Principal resigns weeks after Ofsted downgrade

Financial concerns have also surfaced as Bath College drafts in troubleshooter

Financial concerns have also surfaced as Bath College drafts in troubleshooter

A Somerset college principal has resigned with immediate effect after quality and financial problems came to light.

Jayne Davis stepped down as the head of Bath College during half term for “personal reasons”.

She will be replaced in the interim by college troubleshooter and FE Commissioner special adviser Martin Sim.

The leadership change comes weeks after Ofsted downgraded the college from ‘good’ to ‘requires improvement’, in a report which warned that leaders “do not have sufficient and consistent oversight of the quality of education” for its 5,000-odd learners, and “do not recognise weaknesses quickly and accurately”.

Bath College also missed the government’s January 31 deadline for publishing its 2023 accounts, with the latest published board minutes suggesting the financial health of the college is worsening.

Davis served as a deputy principal at the college from 2016 and took up the top job in 2021.

Jayne Davis

Bath College chair Andy Salmon, who previously spoke of the “significant pressure” put on staff involved in an Ofsted inspection, told FE Week it would be “wrong for us to comment” on the “personal reasons” that led to Davis handing in her resignation.

He thanked Davis for her “considerable contribution” to the college, but added: “While acknowledging all that Mrs Davis achieved, it is also important that we look to the future to ensure our educational success and financial sustainability.”

Financial statements for 2022 show that Bath College’s deficit grew to £1.1 million, an EBITDA (earnings before interest, taxes, depreciation, and amortization) of £904,000, £3.9 million in cash and a ‘good’ financial health rating with the Education and Skills Funding Agency.

But board minutes throughout 2023 suggest finances have begun to deteriorate. Governor meetings discussed how the college breached bank covenants and its financial health rating had dropped to ‘requires improvement’.

The minutes also said the college will record a bigger deficit than forecasted in the 2023 accounts, with cash falling and staff costs rising.

In a May 2023 meeting one governor suggested that a “root and branch business transformation approach might be required if the college remains in a position where it cannot achieve surplus”.

The chair then commented that volume of income in future years needed to increase “significantly to enable an offset against the cost challenges in year”.

Its latest accounts noted how there is an “optimum size” of colleges that secures stability, sustainability, facilitates investment and security.

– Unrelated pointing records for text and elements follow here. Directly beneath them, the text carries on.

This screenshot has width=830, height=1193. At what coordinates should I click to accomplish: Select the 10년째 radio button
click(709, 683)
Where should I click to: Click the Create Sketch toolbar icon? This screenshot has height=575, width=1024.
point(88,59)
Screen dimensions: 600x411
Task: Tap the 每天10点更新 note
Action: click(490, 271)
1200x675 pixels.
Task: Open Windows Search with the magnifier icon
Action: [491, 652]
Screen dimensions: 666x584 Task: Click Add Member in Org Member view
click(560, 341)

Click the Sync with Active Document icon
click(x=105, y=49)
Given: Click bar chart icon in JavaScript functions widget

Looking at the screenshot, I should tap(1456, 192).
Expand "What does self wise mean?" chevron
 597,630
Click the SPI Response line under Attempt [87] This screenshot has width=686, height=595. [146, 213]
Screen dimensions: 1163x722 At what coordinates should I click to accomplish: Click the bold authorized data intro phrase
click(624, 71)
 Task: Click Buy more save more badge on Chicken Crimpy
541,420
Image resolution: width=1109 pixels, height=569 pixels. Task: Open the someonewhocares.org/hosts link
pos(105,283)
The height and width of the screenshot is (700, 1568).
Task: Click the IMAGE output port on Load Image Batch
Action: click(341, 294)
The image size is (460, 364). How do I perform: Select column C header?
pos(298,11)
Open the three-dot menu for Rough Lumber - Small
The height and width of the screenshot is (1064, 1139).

Research has shown this to be around £25 million income, but Bath College’s total income sat below £22 million in 2022.

The college is also engaged in a potentially costly legal dispute. Its 2022 accounts described how an unnamed organisation is claiming payment for work it claims to have done on the college’s behalf, seven years ago, amounting to £426,000.

The college “does not believe anything is due to this organisation and is defending the claim”, the accounts added.

FE Week understands the board is concerned about potential financial risks to the college were the case to go to court or to fail, and therefore authorised Davis to negotiate a settlement up to a ceiling of £150,000.

The college told FE Week it cannot comment on legal proceedings but confirmed the case is ongoing.

Incoming interim principal Martin Sim served as a deputy FE Commissioner from 2019 to December 2023, and currently acts as an adviser to the commissioner.

He’s been parachuted into several struggling colleges in recent years including West Nottinghamshire College, Barnfield College, Gateway College, Nottingham College and most recently City College Southampton.

Salmon said Sim was appointed through a recruitment partner and while the college works closely with the government and FE Commissioner’s office, there is currently “no formal intervention in place”.

The chair told FE Week that the college’s student recruitment levels are “strong”, but there is “work that needs to be done to help us achieve our ambitious target of a good financial health rating over the next few years”.

He added: “As part of this, we are looking at how we enhance our financial planning and resilience. We have, for example, been working with our auditors to finalise two details in our latest annual accounts to ensure that the figures that we publish are robust and accurate.”

The college expects to publish its 2023 accounts “around the Easter break”.

Sim will take the reins after the Easter break. Until then, the college said its executive team, chair and board will “work closely with internal and external stakeholders”.